### PASAJE PROPORCIONADO

Con todo, por más que un regimiento de tertulianos,  «todólogos»  y  profesores  universitarios anticomunistas se empeñen en lo contrario, el  marxismo  purista  y  dogmático  no  es  más que una rama, y además minoritaria, dentro de la  teoría  marxista.  Además,  puede  decirse  que la  práctica  política  de  las  organizaciones  comunistas  ha  ido  siempre  muy  por  delante  de su  teoría,  y  el  comunismo, como movimiento político, ha sido mucho  más  antidogmático de  lo  que  muchos  querrían  reconocer.  Porque los  «marxistas  reales»,  en  su  praxis,  han  sido capaces  de  articular  las  tácticas  políticas  más dispares (y fructíferas) en función de los diferentes medios a los que se han enfrentado: desde los soviets obreros rusos, hasta las guerrillas campesinas cubanas, pasando por el Frente Popular antifascista o el empleo táctico de las instituciones parlamentarias en Chile o Venezuela, entre otras innumerables eventualidades.

Lo mismo cabría decir al nivel de la «superestructura»: los artistas marxistas han comprendido mejor que muchos «teóricos» (o estadistas) que no hay una única tendencia artística válida o  revolucionaria,  cultivando  las  más  diversas formas estéticas: desde el realismo socialista de Máximo  Gorki,  hasta  el  surrealismo  vanguardista  de  César  Vallejo,  pasando  por  el  teatro épico de Bertolt Brecht o Alfonso Sastre y mil ejemplos más.

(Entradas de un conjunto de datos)
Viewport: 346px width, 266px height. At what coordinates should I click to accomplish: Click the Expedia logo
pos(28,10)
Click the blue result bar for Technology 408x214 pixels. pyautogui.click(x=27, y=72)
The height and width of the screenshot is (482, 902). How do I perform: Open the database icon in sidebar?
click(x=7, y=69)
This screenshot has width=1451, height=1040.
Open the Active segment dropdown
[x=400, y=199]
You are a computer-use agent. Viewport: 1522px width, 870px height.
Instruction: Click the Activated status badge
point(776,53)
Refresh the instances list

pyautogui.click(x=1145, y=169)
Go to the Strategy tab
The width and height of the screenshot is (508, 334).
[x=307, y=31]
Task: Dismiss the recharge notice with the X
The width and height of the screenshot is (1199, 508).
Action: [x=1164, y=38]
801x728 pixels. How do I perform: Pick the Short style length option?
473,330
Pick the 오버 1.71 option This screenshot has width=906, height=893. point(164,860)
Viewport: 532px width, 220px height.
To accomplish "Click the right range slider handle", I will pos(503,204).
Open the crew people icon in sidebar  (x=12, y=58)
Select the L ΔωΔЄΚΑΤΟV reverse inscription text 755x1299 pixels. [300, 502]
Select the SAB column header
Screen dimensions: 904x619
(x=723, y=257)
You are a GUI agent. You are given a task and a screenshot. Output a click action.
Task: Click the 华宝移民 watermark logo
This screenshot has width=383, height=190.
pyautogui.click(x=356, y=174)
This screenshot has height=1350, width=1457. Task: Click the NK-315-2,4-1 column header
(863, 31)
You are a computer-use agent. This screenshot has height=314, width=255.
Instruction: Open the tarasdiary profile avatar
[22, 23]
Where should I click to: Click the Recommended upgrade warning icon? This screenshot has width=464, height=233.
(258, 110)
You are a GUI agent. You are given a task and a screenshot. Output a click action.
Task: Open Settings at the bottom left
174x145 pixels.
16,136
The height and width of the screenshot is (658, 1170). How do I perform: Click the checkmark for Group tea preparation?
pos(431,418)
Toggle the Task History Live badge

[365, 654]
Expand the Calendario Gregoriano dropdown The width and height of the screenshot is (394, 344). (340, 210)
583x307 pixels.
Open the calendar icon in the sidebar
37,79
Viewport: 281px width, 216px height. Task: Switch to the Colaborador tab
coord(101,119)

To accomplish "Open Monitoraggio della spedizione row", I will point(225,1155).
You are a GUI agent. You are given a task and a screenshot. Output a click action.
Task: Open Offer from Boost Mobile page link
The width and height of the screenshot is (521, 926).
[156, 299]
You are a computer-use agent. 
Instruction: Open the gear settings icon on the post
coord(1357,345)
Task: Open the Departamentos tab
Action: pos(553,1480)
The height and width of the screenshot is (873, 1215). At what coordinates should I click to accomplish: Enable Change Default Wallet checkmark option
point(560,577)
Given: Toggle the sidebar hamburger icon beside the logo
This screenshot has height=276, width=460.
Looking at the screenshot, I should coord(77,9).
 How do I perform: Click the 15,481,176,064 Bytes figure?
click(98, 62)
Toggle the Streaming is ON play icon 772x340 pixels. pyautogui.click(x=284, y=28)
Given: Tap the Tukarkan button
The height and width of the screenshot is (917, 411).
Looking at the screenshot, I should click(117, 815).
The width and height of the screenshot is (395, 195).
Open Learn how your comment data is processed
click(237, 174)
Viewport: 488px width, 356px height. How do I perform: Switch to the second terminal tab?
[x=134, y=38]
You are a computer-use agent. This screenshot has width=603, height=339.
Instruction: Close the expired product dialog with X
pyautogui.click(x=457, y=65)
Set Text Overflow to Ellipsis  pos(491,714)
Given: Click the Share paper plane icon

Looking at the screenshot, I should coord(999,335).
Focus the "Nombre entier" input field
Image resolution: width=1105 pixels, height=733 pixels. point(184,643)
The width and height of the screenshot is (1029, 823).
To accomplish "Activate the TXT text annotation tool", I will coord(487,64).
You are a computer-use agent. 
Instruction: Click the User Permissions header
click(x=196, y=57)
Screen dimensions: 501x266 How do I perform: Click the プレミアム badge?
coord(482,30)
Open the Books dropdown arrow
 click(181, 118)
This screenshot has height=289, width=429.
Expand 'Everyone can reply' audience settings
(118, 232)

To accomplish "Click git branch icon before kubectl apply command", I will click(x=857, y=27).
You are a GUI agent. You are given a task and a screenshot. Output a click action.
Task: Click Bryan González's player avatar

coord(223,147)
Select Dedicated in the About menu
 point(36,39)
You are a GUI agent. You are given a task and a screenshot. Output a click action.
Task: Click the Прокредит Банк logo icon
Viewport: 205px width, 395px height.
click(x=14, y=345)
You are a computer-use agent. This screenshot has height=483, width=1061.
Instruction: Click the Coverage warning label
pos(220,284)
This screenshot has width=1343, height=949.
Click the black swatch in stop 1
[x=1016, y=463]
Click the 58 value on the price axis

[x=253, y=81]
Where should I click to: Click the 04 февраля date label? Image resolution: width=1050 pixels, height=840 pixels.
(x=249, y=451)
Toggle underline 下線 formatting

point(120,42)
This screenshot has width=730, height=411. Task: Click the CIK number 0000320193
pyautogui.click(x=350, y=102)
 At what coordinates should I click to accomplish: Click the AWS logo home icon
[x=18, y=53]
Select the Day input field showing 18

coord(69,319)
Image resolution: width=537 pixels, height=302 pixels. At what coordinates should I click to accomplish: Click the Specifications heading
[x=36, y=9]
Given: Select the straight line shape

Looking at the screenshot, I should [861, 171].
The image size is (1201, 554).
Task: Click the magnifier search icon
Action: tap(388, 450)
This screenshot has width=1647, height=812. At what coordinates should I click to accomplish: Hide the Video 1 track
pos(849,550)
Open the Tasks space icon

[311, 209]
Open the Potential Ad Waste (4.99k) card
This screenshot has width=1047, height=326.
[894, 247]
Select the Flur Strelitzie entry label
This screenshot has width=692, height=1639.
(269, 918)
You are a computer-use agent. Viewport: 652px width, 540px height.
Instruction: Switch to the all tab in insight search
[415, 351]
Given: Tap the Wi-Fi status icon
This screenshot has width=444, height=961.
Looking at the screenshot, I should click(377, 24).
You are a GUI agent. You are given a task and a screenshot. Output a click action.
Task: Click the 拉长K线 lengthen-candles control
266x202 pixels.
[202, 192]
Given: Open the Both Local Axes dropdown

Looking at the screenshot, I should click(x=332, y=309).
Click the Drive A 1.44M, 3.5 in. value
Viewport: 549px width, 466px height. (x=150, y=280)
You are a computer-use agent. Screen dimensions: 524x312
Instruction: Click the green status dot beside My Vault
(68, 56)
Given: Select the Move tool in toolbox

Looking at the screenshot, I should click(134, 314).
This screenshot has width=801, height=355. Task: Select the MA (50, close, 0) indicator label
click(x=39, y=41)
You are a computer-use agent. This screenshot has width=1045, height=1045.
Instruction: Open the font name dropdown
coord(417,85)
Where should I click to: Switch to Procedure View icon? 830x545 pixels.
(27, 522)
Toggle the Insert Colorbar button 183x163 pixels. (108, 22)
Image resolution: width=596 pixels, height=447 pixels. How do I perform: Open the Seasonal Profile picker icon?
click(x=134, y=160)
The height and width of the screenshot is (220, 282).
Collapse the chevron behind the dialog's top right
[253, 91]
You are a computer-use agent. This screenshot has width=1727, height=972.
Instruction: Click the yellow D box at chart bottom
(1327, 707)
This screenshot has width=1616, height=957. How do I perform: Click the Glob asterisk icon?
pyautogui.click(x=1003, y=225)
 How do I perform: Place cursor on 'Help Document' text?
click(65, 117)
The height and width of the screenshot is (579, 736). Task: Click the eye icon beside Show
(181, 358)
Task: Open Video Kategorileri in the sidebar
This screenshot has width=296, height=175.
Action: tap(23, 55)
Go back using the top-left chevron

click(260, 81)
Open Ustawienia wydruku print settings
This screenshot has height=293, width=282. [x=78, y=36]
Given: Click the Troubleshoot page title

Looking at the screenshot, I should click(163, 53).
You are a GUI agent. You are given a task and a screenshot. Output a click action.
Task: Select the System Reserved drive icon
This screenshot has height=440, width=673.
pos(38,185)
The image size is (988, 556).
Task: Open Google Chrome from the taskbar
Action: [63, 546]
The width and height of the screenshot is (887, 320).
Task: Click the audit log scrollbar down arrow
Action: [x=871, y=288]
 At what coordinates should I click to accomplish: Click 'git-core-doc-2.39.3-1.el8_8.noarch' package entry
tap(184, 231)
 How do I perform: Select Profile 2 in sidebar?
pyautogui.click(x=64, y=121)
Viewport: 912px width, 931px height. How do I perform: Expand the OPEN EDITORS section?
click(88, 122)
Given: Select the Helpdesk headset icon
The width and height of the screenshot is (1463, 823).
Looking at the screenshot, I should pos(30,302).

### TAREA A
Según el pasaje sobre el marxismo, ¿por qué el comunismo, como movimiento político, ha sido más antidogmático de lo que muchos querrían reconocer? Responda en una a tres oraciones.
### TAREA B
Prosiga el pasaje sobre el marxismo a partir de su última oración.

### RESPUESTA A
Porque los «marxistas reales», en su praxis, han sabido articular tácticas políticas muy dispares y fructíferas en función de los distintos medios a los que se enfrentaron. Esas tácticas van desde los soviets obreros rusos y las guerrillas campesinas cubanas hasta el Frente Popular antifascista o el empleo táctico de las instituciones parlamentarias en Chile o Venezuela.

### RESPUESTA B
XII. Conclusiones

Como dijo Mariátegui en su «Aniversario y balance» de la revista Amauta

el socialismo, aunque haya nacido en Europa como el capitalismo, no es tampoco específica ni particularmente europeo. Es un movimiento mundial […] No queremos, ciertamente, que el socialismo sea en América calco y copia. Debe ser  creación  heroica.  Tenemos  que  dar  vida, con nuestra propia realidad, en nuestro propio lenguaje, al socialismo indo-americano».

Esa es la cuestión: jamás el calco y la copia dieron los frutos que a muchos m-l les gustaría. Insistamos  en  algo:  gracias  a  la  revolución cubana, que no la hizo un partido sino un movimiento, sabemos que dar culto a determinadas estructuras  organizativas  no  deja  de  ser  puro folklore, pues lo determinante, como comprendió el citado MLNV, es el grado de inserción y tejido social que logremos crear. Por lo demás, aunque  nos  cojamos  de  los  brazos  en  las  manifestaciones como hace el KKE griego, eso no nos  convertirá  en  el  KKE  griego  (pues  lo  que efectivamente  es  referencial  para  los  revolucionarios  de  toda  Europa  no  es  «lo  externo», la  forma,  sino  «lo  interno»,  el  contenido:  por ejemplo,  su  línea  política  y  sindical),  de  igual modo  que  tampoco  el  dejarnos  barba  y  adornarnos con un gorro de estrella roja incrementará nuestras posibilidades hasta equipararlas a las que tuvo el M-26.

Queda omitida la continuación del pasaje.